§ **AIM OF THE TASK**
Scan the records and identify every line in which the string "give" occurs, then return those lines.

[Entries taken from a collection]
┌────────
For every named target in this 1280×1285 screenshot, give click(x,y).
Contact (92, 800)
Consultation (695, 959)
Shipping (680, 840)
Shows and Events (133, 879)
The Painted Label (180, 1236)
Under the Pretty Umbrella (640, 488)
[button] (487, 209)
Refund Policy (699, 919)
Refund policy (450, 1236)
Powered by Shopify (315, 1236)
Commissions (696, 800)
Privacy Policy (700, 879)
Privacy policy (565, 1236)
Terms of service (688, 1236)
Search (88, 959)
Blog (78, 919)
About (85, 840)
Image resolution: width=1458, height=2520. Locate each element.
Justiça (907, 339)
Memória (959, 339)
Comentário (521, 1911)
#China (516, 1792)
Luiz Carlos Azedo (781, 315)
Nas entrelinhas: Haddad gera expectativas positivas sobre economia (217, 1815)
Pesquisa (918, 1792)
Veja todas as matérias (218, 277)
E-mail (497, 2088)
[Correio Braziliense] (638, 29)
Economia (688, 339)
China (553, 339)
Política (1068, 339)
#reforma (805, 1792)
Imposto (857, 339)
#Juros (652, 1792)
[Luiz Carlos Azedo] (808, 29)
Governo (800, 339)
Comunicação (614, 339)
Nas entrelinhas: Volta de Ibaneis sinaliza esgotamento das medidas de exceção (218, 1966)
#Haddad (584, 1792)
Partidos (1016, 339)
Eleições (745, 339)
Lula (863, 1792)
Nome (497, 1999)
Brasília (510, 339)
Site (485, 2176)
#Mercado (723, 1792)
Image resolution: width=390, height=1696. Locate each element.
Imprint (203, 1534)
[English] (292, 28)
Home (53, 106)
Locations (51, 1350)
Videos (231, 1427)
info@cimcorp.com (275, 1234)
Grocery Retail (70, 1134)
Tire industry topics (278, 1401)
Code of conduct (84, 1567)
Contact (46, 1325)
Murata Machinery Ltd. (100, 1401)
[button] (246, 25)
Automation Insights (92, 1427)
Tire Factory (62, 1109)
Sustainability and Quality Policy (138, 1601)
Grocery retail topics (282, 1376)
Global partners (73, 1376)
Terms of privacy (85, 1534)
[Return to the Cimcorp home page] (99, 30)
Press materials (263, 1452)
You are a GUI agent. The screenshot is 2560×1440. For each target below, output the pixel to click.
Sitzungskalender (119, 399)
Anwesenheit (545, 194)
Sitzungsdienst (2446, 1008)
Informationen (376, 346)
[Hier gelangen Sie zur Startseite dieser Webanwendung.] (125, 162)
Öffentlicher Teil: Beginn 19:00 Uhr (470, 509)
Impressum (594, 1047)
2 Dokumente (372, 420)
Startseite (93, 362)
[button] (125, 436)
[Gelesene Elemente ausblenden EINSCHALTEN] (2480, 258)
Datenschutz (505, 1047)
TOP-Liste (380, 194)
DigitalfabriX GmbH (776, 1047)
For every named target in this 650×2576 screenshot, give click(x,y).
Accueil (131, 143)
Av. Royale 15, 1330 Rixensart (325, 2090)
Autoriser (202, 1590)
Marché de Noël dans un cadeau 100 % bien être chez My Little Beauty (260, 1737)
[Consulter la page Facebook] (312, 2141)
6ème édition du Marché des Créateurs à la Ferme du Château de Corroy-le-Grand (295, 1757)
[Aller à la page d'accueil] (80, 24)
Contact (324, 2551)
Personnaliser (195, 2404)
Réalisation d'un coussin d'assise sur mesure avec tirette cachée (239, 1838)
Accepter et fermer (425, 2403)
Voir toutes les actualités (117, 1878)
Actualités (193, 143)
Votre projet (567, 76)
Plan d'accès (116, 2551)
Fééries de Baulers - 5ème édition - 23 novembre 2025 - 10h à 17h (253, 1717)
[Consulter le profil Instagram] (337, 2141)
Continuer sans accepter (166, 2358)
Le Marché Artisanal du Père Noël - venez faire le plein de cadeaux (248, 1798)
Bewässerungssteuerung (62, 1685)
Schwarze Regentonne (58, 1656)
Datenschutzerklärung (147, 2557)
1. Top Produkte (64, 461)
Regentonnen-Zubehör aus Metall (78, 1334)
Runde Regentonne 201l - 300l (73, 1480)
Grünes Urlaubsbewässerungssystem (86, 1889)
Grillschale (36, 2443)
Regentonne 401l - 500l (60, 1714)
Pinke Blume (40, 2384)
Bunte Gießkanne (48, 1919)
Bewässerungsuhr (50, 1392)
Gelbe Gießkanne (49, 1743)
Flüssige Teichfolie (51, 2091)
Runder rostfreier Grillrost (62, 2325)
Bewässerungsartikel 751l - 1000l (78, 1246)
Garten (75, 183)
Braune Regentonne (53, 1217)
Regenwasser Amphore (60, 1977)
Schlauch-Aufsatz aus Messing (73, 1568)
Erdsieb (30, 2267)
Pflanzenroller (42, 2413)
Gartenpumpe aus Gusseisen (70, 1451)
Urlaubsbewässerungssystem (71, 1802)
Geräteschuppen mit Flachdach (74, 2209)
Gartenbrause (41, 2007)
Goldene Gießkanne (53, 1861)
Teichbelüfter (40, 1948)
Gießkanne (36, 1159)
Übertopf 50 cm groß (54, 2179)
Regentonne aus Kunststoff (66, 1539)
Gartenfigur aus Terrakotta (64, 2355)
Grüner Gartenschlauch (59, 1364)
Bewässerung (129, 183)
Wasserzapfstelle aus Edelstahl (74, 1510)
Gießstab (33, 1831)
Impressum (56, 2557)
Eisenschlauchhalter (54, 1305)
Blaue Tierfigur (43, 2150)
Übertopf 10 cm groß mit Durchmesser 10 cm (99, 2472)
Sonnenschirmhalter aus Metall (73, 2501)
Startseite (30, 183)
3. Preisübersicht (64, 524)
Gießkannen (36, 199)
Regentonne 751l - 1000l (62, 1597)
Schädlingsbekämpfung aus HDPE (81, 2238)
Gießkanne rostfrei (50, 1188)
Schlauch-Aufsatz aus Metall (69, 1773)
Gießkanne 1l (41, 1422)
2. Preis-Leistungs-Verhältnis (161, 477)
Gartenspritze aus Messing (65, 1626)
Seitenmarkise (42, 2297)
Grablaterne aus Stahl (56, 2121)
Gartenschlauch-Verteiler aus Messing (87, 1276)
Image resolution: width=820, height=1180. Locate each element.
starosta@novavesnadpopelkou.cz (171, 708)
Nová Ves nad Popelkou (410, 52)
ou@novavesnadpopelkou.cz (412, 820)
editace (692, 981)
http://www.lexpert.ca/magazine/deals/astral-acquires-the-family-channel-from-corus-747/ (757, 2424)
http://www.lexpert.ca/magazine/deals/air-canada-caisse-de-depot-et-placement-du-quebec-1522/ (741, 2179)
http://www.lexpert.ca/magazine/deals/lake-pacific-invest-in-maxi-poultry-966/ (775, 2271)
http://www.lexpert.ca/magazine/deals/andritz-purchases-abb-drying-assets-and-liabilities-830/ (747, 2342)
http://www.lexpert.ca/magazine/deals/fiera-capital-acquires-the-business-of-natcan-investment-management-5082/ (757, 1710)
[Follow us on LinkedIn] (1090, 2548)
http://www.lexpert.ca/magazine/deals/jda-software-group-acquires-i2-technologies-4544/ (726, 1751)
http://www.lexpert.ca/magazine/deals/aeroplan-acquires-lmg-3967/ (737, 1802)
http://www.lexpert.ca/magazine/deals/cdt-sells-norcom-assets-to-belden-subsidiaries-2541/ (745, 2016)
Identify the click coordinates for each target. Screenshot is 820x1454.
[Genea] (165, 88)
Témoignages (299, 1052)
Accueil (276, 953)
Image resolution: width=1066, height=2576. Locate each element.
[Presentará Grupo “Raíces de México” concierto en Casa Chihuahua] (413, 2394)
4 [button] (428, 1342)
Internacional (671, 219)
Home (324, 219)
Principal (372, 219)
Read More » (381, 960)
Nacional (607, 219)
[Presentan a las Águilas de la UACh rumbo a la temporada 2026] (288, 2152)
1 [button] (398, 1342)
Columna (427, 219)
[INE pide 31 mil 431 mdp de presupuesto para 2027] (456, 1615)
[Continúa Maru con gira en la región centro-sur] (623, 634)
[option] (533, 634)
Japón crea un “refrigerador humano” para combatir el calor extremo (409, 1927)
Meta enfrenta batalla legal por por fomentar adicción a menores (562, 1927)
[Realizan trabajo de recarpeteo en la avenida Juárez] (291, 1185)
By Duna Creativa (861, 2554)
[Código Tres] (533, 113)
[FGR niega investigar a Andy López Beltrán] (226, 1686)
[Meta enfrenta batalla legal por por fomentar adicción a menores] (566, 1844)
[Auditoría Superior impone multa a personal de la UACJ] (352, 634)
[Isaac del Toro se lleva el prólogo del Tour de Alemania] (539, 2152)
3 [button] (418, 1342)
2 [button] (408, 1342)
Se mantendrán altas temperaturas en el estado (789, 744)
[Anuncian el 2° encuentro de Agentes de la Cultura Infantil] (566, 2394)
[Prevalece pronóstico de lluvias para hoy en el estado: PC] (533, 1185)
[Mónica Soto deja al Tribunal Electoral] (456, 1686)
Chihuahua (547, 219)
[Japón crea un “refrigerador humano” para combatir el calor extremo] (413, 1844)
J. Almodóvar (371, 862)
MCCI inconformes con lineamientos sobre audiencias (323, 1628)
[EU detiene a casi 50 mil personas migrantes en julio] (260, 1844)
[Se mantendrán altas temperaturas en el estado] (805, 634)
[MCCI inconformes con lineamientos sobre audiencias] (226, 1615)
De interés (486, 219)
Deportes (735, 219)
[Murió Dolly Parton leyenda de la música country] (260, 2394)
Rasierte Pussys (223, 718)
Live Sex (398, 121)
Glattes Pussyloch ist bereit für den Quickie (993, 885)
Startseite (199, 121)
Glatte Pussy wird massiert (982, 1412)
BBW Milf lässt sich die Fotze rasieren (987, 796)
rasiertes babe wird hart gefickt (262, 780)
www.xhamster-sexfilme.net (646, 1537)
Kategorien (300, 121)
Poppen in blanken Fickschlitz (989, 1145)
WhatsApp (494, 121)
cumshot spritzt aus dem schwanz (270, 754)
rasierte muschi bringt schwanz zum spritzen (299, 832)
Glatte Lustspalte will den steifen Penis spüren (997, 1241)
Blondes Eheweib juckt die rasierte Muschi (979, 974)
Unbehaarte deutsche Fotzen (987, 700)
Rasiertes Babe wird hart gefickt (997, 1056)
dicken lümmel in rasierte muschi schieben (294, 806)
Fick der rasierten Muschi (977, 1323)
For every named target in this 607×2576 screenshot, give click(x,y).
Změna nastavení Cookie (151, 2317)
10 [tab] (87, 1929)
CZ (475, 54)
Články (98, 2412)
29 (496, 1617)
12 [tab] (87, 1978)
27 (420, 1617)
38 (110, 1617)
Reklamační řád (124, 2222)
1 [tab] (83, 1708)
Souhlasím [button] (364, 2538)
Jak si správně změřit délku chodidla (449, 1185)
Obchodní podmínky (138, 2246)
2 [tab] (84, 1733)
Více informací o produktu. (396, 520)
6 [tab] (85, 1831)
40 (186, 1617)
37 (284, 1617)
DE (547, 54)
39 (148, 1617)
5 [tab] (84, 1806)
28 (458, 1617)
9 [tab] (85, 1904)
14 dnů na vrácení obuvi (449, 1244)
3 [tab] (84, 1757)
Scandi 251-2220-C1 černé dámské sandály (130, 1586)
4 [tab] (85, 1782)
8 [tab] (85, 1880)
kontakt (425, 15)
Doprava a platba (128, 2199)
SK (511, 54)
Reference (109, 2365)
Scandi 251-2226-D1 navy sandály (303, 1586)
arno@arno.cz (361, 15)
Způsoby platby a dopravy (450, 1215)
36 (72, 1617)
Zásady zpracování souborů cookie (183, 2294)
└────────
§ **EXERCISE RESPONSE**
For every named target in this 1280×1285 screenshot, give click(x,y).
For every named target in this 650×2576 screenshot, give click(x,y).
For every named target in this 607×2576 screenshot, give click(x,y).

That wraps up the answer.